What needs to be done:
Please output each entry exactly as it appears.

** Provided entries follows **

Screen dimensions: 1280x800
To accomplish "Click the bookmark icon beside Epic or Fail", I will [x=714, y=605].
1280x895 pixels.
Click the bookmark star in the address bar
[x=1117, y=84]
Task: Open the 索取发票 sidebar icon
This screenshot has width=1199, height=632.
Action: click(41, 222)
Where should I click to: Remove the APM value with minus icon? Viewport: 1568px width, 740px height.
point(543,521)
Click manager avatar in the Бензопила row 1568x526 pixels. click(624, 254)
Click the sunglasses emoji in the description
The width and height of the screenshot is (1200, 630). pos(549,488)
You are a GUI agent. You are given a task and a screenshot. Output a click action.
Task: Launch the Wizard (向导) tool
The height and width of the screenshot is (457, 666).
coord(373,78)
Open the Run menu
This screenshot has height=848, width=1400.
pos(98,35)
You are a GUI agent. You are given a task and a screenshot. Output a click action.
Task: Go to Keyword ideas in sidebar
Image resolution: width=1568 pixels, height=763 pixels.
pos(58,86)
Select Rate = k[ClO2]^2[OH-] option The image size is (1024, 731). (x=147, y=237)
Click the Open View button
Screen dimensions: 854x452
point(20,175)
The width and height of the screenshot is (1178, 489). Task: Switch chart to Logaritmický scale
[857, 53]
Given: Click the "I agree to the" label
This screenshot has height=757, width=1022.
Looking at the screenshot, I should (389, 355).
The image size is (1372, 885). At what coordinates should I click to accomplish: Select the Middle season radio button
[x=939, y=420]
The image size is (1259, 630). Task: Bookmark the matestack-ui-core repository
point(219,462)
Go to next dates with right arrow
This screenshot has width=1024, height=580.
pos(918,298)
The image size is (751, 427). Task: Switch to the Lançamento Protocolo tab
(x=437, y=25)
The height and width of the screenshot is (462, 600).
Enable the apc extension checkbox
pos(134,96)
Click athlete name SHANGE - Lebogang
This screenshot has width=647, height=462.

** End of Provided entries **

The completed task:
Screen dimensions: 1280x800
To accomplish "Click the bookmark icon beside Epic or Fail", I will [x=714, y=605].
1280x895 pixels.
Click the bookmark star in the address bar
[x=1117, y=84]
Task: Open the 索取发票 sidebar icon
This screenshot has width=1199, height=632.
Action: click(41, 222)
Where should I click to: Remove the APM value with minus icon? Viewport: 1568px width, 740px height.
point(543,521)
Click manager avatar in the Бензопила row 1568x526 pixels. click(624, 254)
Click the sunglasses emoji in the description
The width and height of the screenshot is (1200, 630). pos(549,488)
You are a GUI agent. You are given a task and a screenshot. Output a click action.
Task: Launch the Wizard (向导) tool
The height and width of the screenshot is (457, 666).
coord(373,78)
Open the Run menu
This screenshot has height=848, width=1400.
pos(98,35)
You are a GUI agent. You are given a task and a screenshot. Output a click action.
Task: Go to Keyword ideas in sidebar
Image resolution: width=1568 pixels, height=763 pixels.
pos(58,86)
Select Rate = k[ClO2]^2[OH-] option The image size is (1024, 731). (x=147, y=237)
Click the Open View button
Screen dimensions: 854x452
point(20,175)
The width and height of the screenshot is (1178, 489). Task: Switch chart to Logaritmický scale
[857, 53]
Given: Click the "I agree to the" label
This screenshot has height=757, width=1022.
Looking at the screenshot, I should (389, 355).
The image size is (1372, 885). At what coordinates should I click to accomplish: Select the Middle season radio button
[x=939, y=420]
The image size is (1259, 630). Task: Bookmark the matestack-ui-core repository
point(219,462)
Go to next dates with right arrow
This screenshot has width=1024, height=580.
pos(918,298)
The image size is (751, 427). Task: Switch to the Lançamento Protocolo tab
(x=437, y=25)
The height and width of the screenshot is (462, 600).
Enable the apc extension checkbox
pos(134,96)
Click athlete name SHANGE - Lebogang
This screenshot has width=647, height=462.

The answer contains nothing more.